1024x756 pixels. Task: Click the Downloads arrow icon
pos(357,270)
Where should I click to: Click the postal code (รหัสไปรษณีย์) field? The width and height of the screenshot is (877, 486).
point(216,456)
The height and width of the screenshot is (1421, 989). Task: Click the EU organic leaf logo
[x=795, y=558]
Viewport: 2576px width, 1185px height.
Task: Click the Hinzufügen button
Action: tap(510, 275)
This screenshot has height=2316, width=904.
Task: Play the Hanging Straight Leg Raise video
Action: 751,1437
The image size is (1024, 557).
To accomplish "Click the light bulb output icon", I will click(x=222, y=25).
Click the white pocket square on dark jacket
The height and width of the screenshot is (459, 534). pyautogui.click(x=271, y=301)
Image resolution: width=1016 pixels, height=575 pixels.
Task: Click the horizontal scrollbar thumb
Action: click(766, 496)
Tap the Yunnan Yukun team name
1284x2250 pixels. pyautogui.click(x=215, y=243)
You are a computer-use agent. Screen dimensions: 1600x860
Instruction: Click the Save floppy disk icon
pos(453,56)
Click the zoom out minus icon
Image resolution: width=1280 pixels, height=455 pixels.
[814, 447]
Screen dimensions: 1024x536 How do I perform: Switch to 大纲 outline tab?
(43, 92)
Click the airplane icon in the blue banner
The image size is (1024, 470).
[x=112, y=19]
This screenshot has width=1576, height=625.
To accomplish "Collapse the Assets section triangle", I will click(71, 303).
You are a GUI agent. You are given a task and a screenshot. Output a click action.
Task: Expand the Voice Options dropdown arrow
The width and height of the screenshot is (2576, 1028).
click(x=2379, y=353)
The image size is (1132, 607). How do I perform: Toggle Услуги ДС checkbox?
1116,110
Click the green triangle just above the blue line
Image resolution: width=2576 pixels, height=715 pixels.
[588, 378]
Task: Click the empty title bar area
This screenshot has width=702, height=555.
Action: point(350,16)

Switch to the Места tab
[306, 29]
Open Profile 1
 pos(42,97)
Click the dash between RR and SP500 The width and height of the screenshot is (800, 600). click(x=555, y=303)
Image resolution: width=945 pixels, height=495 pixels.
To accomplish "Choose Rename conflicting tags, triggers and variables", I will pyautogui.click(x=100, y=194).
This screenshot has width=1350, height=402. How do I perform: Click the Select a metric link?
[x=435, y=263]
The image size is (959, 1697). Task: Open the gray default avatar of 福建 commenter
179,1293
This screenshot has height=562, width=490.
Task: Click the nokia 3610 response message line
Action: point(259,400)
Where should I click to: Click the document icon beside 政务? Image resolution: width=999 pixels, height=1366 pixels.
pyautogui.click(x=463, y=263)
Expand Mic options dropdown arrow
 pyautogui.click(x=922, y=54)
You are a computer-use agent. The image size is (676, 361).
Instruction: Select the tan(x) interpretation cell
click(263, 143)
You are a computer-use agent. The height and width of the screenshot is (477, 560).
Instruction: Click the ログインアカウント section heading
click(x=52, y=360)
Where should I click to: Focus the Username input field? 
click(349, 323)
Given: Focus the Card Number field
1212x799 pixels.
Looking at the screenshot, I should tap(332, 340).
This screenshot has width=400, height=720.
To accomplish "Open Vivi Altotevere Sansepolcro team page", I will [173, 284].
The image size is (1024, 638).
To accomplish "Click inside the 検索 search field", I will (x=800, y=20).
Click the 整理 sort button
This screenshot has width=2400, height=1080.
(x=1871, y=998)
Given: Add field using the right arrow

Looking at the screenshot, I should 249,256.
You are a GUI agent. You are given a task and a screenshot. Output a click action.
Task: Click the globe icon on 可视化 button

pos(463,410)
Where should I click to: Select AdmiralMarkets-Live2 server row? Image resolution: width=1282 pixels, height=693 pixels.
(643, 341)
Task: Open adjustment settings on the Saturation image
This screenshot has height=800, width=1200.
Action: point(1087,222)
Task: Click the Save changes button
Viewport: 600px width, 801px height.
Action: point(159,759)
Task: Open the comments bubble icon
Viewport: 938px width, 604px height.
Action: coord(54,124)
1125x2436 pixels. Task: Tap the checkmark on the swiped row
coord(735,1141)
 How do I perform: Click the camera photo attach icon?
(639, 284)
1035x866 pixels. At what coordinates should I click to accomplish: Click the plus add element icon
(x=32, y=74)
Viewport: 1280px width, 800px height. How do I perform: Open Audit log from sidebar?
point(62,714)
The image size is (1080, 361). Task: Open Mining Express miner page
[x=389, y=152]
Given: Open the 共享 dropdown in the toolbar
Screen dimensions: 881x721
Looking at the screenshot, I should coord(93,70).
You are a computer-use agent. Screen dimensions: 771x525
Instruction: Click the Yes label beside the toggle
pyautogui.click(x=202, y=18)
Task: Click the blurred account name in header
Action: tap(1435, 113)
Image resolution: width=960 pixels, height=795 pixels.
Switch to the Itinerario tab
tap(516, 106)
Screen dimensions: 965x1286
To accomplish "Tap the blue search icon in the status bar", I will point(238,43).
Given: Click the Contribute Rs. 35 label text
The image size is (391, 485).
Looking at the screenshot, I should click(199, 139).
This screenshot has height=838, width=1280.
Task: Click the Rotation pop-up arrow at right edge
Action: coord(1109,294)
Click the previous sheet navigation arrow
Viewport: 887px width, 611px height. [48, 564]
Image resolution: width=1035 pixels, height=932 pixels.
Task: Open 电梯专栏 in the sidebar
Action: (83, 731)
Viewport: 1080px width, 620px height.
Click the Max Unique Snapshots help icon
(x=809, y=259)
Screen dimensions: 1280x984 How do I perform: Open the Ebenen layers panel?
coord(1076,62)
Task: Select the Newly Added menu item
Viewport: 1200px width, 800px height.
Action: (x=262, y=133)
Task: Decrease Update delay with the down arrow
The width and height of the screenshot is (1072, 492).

····················

**Work item:** Would you filter the records and copy out each line containing "computer"?

**Answer space:**
You are a computer-use agent. Screen dimensions: 1600x860
You are a computer-use agent. The image size is (676, 361).
You are a computer-use agent. The height and width of the screenshot is (477, 560).
You are a computer-use agent. Screen dimensions: 771x525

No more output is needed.